### Instructions to follow:
Restate the listing word for word. Stop at the line that holds "यस्तो छ क्रान्तिकारी", include it, and leave out all pictures.

### Supplied material:
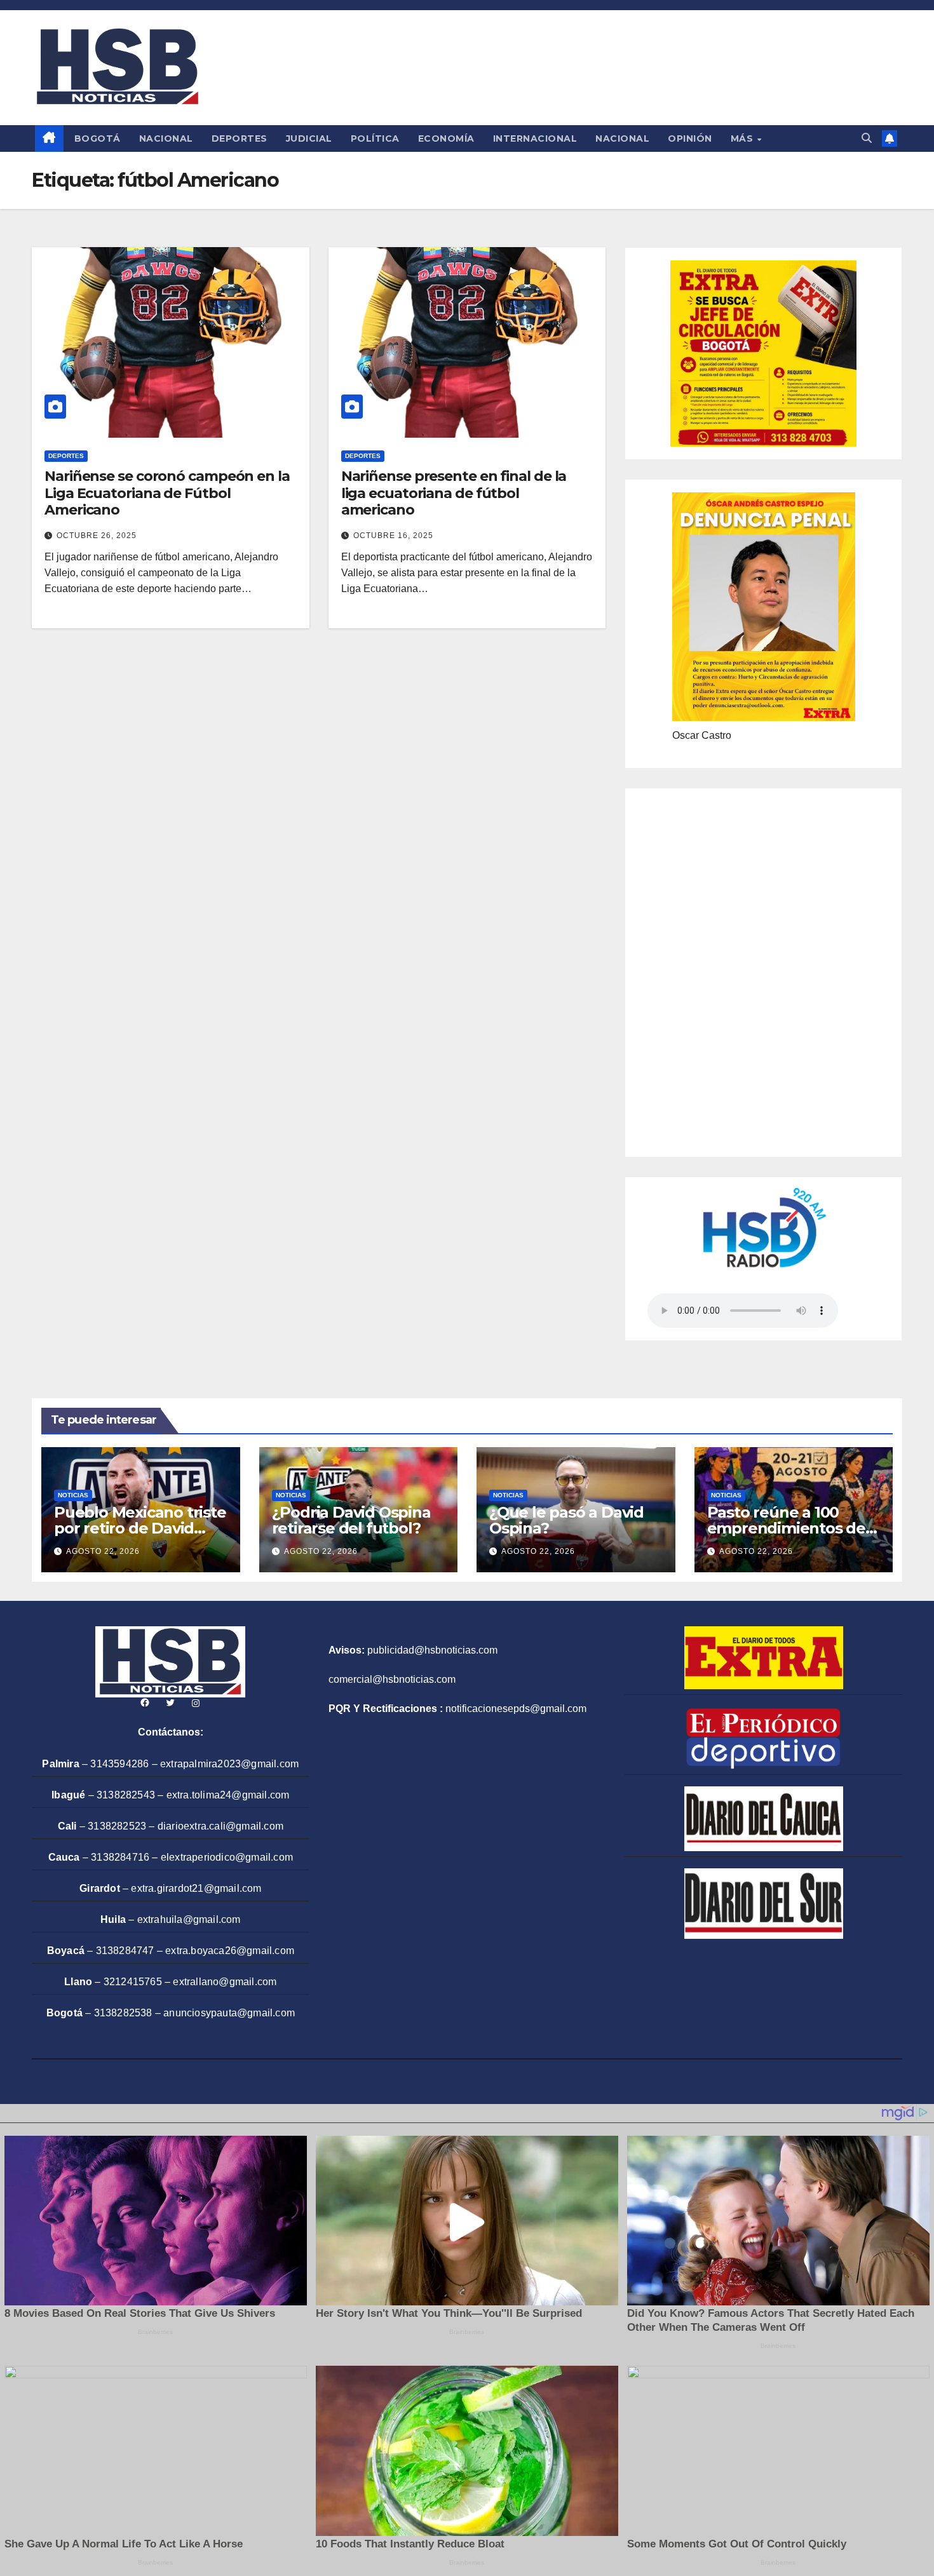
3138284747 (125, 1950)
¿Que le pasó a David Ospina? (566, 1520)
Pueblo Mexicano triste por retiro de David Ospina (140, 1528)
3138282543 (126, 1795)
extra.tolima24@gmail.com (228, 1795)
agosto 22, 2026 (103, 1551)
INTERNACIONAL (535, 138)
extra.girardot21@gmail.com (196, 1888)
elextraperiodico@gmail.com (227, 1857)
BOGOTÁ (97, 138)
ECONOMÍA (446, 138)
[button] (867, 138)
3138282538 (123, 2012)
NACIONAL (166, 138)
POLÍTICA (375, 138)
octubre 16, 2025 (393, 535)
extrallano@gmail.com (224, 1981)
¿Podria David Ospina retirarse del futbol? (351, 1520)
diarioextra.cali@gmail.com (220, 1826)
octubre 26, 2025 (97, 535)
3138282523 (117, 1826)
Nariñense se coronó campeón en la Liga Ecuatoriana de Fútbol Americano (167, 493)
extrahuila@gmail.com (189, 1919)
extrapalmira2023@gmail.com (229, 1763)
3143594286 (119, 1763)
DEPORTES (239, 138)
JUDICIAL (309, 138)
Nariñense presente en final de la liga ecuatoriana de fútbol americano (454, 493)
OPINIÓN (690, 138)
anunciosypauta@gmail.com (229, 2012)
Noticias (73, 1495)
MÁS (743, 138)
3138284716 (120, 1857)
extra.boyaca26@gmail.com (229, 1950)
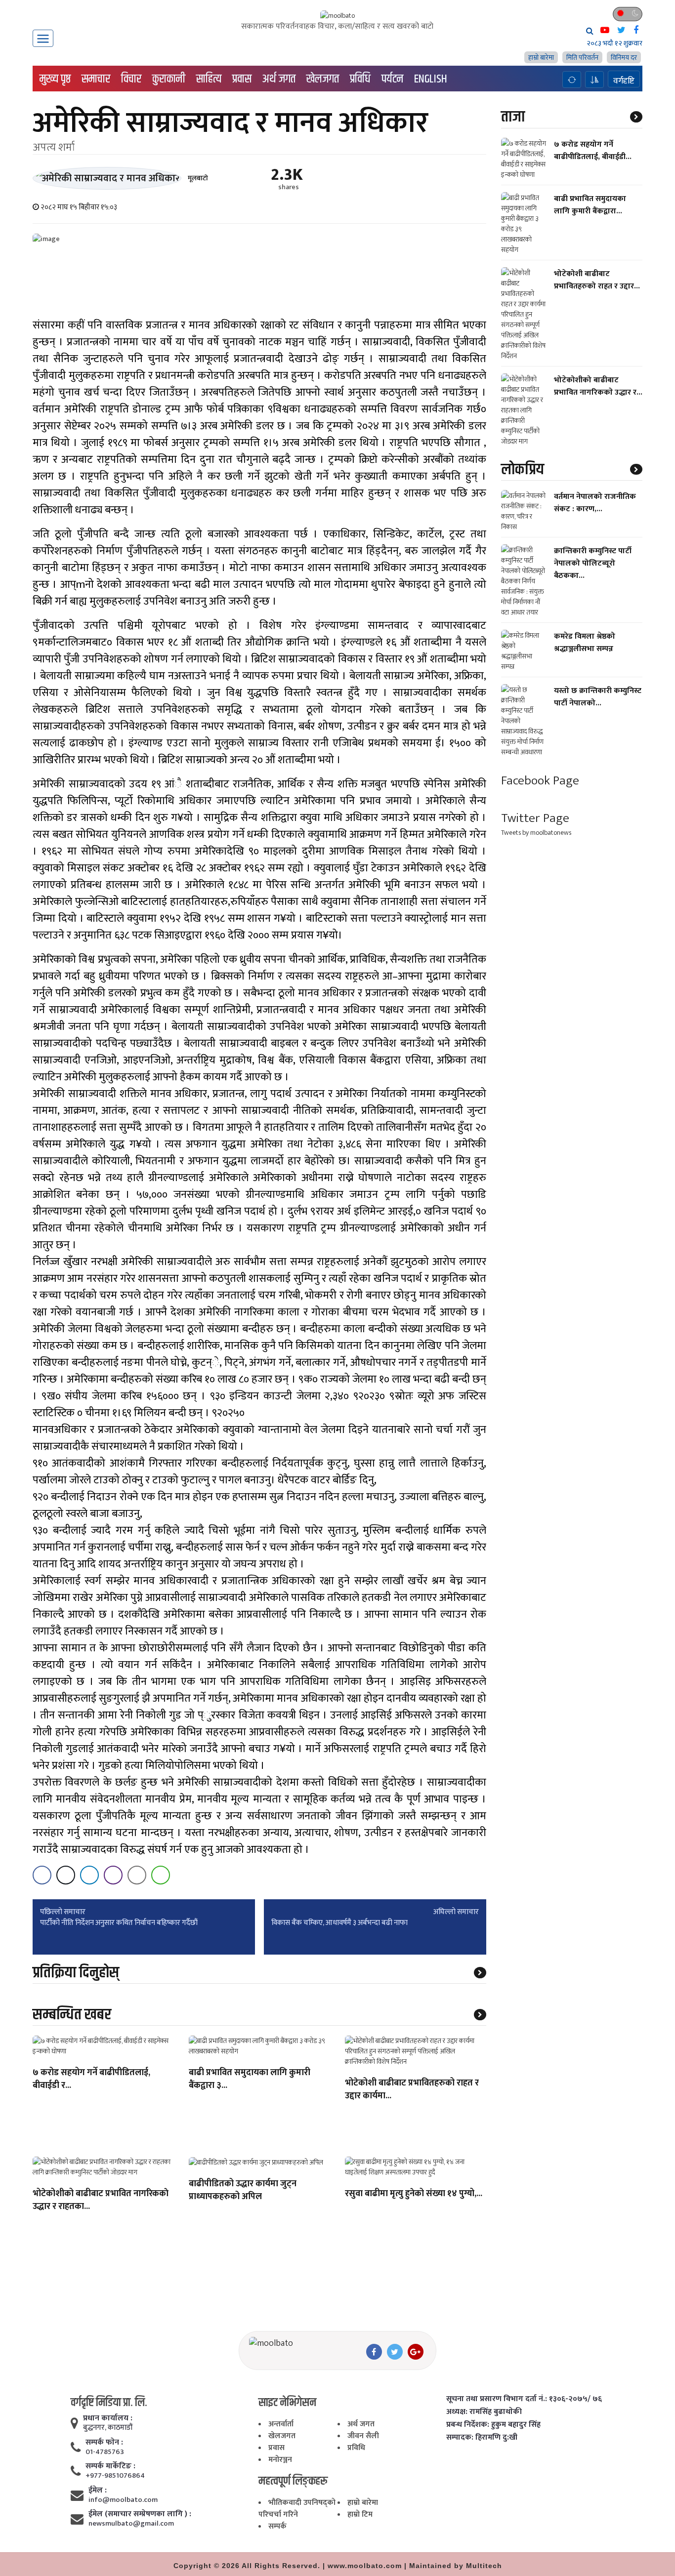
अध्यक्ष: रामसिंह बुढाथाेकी (484, 2412)
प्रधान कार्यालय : (107, 2418)
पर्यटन (392, 79)
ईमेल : (97, 2490)
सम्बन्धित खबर (72, 2015)
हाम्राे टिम (360, 2514)
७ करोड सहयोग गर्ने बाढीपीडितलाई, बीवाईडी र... (91, 2079)
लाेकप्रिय (522, 469)
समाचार (96, 79)
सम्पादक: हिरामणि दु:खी (481, 2438)
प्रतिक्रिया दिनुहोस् (76, 1973)
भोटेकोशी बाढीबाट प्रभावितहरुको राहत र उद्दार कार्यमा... (412, 2090)
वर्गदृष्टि (623, 80)
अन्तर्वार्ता (281, 2424)
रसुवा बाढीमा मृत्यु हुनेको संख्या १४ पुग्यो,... (413, 2194)
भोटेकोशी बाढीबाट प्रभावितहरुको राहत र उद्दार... (597, 279)
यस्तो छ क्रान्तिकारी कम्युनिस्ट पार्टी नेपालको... (597, 696)
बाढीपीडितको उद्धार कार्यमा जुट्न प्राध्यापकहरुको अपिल (242, 2190)
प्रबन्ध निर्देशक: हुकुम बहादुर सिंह (493, 2425)
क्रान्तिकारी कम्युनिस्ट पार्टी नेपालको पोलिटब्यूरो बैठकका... (593, 563)
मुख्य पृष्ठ (55, 79)
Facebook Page (540, 780)
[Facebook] (374, 2352)
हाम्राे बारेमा (541, 57)
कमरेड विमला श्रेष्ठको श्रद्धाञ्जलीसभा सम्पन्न (584, 642)
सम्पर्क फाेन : (104, 2443)
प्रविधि (360, 79)
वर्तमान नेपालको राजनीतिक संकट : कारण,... (595, 502)
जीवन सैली (363, 2436)
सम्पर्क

### Solution for this exercise:
3138284747 (125, 1950)
¿Que le pasó a David Ospina? (566, 1520)
Pueblo Mexicano triste por retiro de David Ospina (140, 1528)
3138282543 (126, 1795)
extra.tolima24@gmail.com (228, 1795)
agosto 22, 2026 (103, 1551)
INTERNACIONAL (535, 138)
extra.girardot21@gmail.com (196, 1888)
elextraperiodico@gmail.com (227, 1857)
BOGOTÁ (97, 138)
ECONOMÍA (446, 138)
[button] (867, 138)
3138282538 (123, 2012)
NACIONAL (166, 138)
POLÍTICA (375, 138)
octubre 16, 2025 (393, 535)
extrallano@gmail.com (224, 1981)
¿Podria David Ospina retirarse del futbol? (351, 1520)
diarioextra.cali@gmail.com (220, 1826)
octubre 26, 2025 (97, 535)
3138282523 (117, 1826)
Nariñense se coronó campeón en la Liga Ecuatoriana de Fútbol Americano (167, 493)
extrahuila@gmail.com (189, 1919)
extrapalmira2023@gmail.com (229, 1763)
3143594286 (119, 1763)
DEPORTES (239, 138)
JUDICIAL (309, 138)
Nariñense presente en final de la liga ecuatoriana de fútbol americano (454, 493)
OPINIÓN (690, 138)
anunciosypauta@gmail.com (229, 2012)
Noticias (73, 1495)
MÁS (743, 138)
3138284716 (120, 1857)
extra.boyaca26@gmail.com (229, 1950)
अध्यक्ष: रामसिंह बुढाथाेकी (484, 2412)
प्रधान कार्यालय : (107, 2418)
पर्यटन (392, 79)
ईमेल : (97, 2490)
सम्बन्धित खबर (72, 2015)
हाम्राे टिम (360, 2514)
७ करोड सहयोग गर्ने बाढीपीडितलाई, बीवाईडी र... (91, 2079)
लाेकप्रिय (522, 469)
समाचार (96, 79)
सम्पादक: हिरामणि दु:खी (481, 2438)
प्रतिक्रिया दिनुहोस् (76, 1973)
भोटेकोशी बाढीबाट प्रभावितहरुको राहत र उद्दार कार्यमा... (412, 2090)
वर्गदृष्टि (623, 80)
अन्तर्वार्ता (281, 2424)
रसुवा बाढीमा मृत्यु हुनेको संख्या १४ पुग्यो,... (413, 2194)
भोटेकोशी बाढीबाट प्रभावितहरुको राहत र उद्दार... (597, 279)
यस्तो छ क्रान्तिकारी कम्युनिस्ट पार्टी नेपालको... (597, 696)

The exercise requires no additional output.